System requirements


Functional:

List functional requirements for the system (Ask interviewer if stuck)...

  • Create a new URL either in the browser, or via API
  • Keep shortened URLs alive for at least 10 days
  • Scale to 10 million clicks per day
  • Scale to 1 million new URLs generated per day
  • URLs will stay alive for 10 days
  • Respond with the number of clicks per shortenedURL as well.


Non-Functional:

List non-functional requirements for the system...

  • Shortened urls are not edited
  • No users
  • 1 to 1 shortened url to url


Capacity estimation

Estimate the scale of the system you are going to design...

  • 10 million clicks per day
  • 1 million new URLs per day
  • Run for 10 days, so a total of 10 million URLs


API design

Define what APIs are expected from the system...

A rest api should be sufficient.

GET /shortenedURL should return a 302 found, with a header that contains the target URL GET /shortenedURL/clicks for info on how many clicks the shortenedURL has generated.

POST /create should return a 201 if created and redirect the user to the new shortened URL.


Database design

Defining the system data model early on will clarify how data will flow among different components of the system. Also you could draw an ER diagram using the diagramming tool to enhance your design...

  • 10 million unique rows
  • numbers, uppercase and lowercase letters hashed sha-256 against the URL itself
  • we should replicate the database to every region, with a


High-level design

You should identify enough components that are needed to solve the actual problem from end to end. Also remember to draw a block diagram using the diagramming tool to augment your design...


Server will have a load balancers in place.

Server will have a static ip address.

Server domain will resolve to a single ip address that is an anycast ip address. it means they always get the closest and fastest data center.

Server will replicate to different geo-distributed regions.

Server will serve multiple languages.


Server will accept either browser or api traffic.


Server will have two routes:

/create for creating new shortenedURLs

/shortenedURL for getting urls using shortenedURLs


Server will either return a shortenedURL for create, a URL for get requests to an existing shortenedURL, otherwise return an error page.


Database will store the URL together with a hashed ID, which is the shortenedURL. So /abc123 is the shortenedURL and hashed ID and number of clicks. It will generate numbers and uppercase or lowercase letters based on a sha-256 hash of the URL.


Request flows

Explain how the request flows from end to end in your high level design. Also you could draw a sequence diagram using the diagramming tool to enhance your explanation...


POST a url to /create

this checks if there is already a shortenedURL for that URL

if yes, return that shortenedURL

if no, generate a new shortenedURL

check if the shortenedURL exists

if yes, generate a new shortenedURL

if no, link the shortenedURL to the posted URL and return it to the client.


GET a /shortenedURL

this checks if there is still a URL

if yes, return that URL

if no, return a 404 not found



Detailed component design

Dig deeper into 2-3 components and explain in detail how they work. For example, how well does each component scale? Any relevant algorithm or data structure you like to use for a component? Also you could draw a diagram using the diagramming tool to enhance your design...

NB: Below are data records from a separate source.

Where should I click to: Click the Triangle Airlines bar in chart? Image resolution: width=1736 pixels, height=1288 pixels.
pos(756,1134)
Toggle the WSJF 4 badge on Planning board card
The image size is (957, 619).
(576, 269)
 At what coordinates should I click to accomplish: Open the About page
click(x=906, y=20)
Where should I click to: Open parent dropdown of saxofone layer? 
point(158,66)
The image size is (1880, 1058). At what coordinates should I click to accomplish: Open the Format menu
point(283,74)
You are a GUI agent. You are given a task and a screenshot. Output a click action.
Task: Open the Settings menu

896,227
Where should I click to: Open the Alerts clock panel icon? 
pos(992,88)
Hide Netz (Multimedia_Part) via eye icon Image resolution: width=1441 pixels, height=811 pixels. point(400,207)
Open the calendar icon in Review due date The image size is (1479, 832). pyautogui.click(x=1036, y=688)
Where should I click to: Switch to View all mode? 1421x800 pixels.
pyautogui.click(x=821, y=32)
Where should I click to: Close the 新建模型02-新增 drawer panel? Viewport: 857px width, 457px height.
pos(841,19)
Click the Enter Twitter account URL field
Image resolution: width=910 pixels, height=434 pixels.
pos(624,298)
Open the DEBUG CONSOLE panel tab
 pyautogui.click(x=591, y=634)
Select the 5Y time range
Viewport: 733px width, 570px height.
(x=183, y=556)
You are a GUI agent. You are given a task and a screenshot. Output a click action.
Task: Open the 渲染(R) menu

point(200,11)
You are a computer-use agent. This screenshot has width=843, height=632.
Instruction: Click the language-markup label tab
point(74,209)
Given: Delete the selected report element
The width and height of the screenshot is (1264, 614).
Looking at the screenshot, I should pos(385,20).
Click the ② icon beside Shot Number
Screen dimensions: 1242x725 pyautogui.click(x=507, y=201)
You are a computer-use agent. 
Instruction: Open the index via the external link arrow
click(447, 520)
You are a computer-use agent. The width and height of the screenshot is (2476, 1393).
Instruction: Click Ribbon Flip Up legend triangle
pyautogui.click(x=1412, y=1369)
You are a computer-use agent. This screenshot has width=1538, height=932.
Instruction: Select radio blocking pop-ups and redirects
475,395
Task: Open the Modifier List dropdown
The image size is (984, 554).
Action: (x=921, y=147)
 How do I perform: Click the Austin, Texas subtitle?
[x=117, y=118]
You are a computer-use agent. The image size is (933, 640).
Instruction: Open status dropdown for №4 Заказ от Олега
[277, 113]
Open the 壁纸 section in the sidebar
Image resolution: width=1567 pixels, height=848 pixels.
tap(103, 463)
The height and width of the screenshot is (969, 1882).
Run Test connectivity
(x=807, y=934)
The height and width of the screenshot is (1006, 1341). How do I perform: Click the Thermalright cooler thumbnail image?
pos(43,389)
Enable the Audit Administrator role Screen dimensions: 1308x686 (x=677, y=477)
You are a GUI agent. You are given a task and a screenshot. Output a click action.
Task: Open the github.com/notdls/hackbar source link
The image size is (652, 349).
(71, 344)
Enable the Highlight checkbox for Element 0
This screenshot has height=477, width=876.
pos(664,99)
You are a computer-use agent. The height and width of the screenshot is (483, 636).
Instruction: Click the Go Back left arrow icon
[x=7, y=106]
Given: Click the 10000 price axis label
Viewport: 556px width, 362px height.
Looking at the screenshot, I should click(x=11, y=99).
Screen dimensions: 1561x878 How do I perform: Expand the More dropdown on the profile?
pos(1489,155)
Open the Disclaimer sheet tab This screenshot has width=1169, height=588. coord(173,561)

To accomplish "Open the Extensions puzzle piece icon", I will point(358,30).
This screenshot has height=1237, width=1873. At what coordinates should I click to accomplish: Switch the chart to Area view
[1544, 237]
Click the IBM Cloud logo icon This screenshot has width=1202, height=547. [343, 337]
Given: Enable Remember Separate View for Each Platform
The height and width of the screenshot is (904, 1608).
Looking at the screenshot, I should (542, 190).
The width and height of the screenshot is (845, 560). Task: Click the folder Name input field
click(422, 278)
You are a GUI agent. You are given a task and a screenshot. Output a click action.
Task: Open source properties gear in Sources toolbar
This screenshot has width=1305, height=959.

  • Load balancer will be configured with reasonable limits specifically to protect against DDOS.
  • Load Balancer will accept traffic destined for our static ip address
  • Anycast IP address will route them to their closest regional data center hosting the site.
  • All queries to our domain and it's endpoints will get regional responses.



Trade offs/Tech choices

Explain any trade offs you have made and why you made certain tech choices...


  • choosing to use a MySQL database
  • just one table, with two columns, unique hashedID and unique URL
  • I chose this because it is simple and will get the job done based on the requirements
  • I also chose it because it will allow me to work easily with others as MySQL is very popular
  • Because we are not storing any user data, we don't have to worry about GDPR


Failure scenarios/bottlenecks

Try to discuss as many failure scenarios/bottlenecks as possible.


  • If someone generates the same shortenedURL for the same URL at the same time, it can lead to a race condition. This is okay since we plan to always generate the same shortenedURL per URL.
  • bottlenecks could be regional based on traffic.
  • URL Validity


Future improvements

What are some future improvements you would make? How would you mitigate the failure scenario(s) you described above?

  • editing URLs
  • users
  • custom shortened urls
  • click tracking analytics and trends using timestamps